Business is better for nine small companies in downtown Mesa, thanks to entrepreneurship students at the College of Technology & Innovation (CTI) at Arizona State University.

A Local Entrepreneurs Assistance Program (LEAP) grant, funded by the JPMorgan Chase Foundation, gave $100,000 to build a partnership between ASU’s College of Technology & Innovation and Mesa’s Neighborhood Economic Development Organization (NEDCO) to support and build the capacity of minority-owned businesses along the light rail construction area in Mesa.

Students provided marketing help for taco shops, taught sales tactics to a religious book store, unearthed the legacy of an upscale Thai restaurant and helped streamline the business model for an air-conditioning business. All saw a decline in activity due to construction along Mesa’s light rail corridor.

NEDCO studied about 200 companies and qualified nine minority-owned businesses that needed help. “NEDCO helped us find the businesses and filtered the ones that really needed assistance,” said Jason Bronowitz, an ASU lecturer in Technological Entrepreneurship and Innovation Management.

"We welcomed the fresh perspective that the students and faculty of CTI brought to our downtown community of businesses.
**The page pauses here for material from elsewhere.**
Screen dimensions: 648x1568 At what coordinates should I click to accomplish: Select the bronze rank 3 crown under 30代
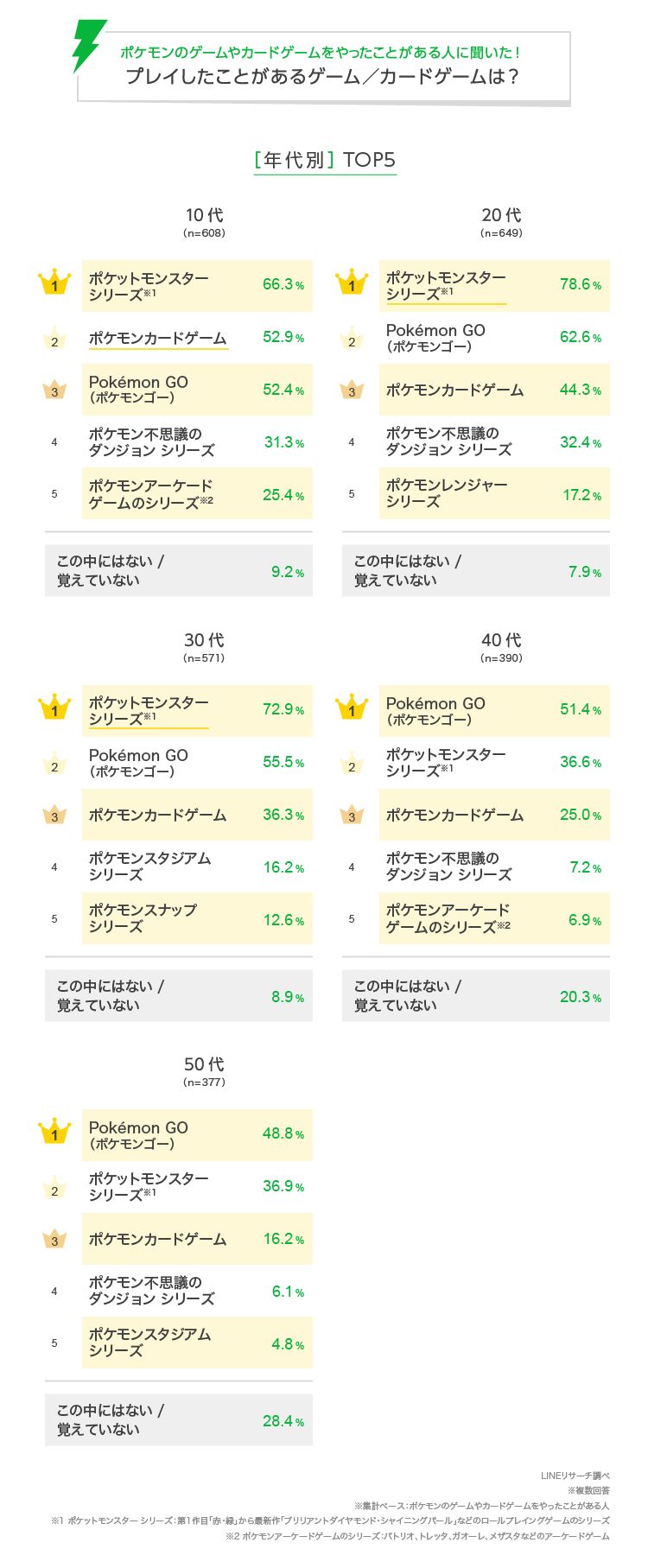point(54,815)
These companies are looking forward to the expansion of the program in 2013-2014," said Terry Benelli, executive director of NEDCO.

Students met with business owners and spent 90 minutes every week for 15 weeks to understand their needs and provide solutions. Six students participated in helping the affected businesses.

“Our biggest challenge was communicating with the owners,” said Bryan Azeka, a Technological Entrepreneurship and Innovation Management major. “Many companies would not divulge information and it took time to gain trust,” he said. Most businesses were owned by Hispanics and some owners were more fluent in Spanish than in English.

“Once we got to know them better, we got quite a bit of access working with them personally,” Azeka said. Sometimes, business partners did not communicate well among themselves and this added to their challenges. Faculty from other disciplines pitched in to help them in difficult cases.

However, most businesses started making good strides once students identified their needs.

“Students helped them with guerrilla marketing, public relations and tactics to help enhance community awareness,” said Aram Chavez, a lecturer in Technological Entrepreneurship and Innovation Management.

This included a marketing strategy where students assisted in the development of websites, search engine optimization and earned media. When some students said they wanted to launch their own businesses after acting as consultants, Bronowitz felt that a teaching moment had arrived.

“Once students understood the businesses’ stories, they became live case studies. This even inspired them to start their own ventures,” Bronowitz said. “They helped businesses set price points, create healthy margins and schedule staff to optimize revenues.”

They received context to start their business and this became a consulting class where they learned to practice it in their ventures. Students acted as consultants and learned to separate themselves from that as they began launching their own ventures.

“We are very pleased to support the development of the Local Entrepreneurs Assistance Program,” said Cree Zischke, vice president of the JPMorgan Chase Foundation. “We look forward to the continuation of our collaboration with CTI to support small businesses in Mesa.”

CTI will soon be participating in the National Conference on Business Development in underserved communities being held at the University of Washington from July 10-12. The conference enables university staff and faculty to share and learn from other educational institutions doing work with small businesses in high need areas.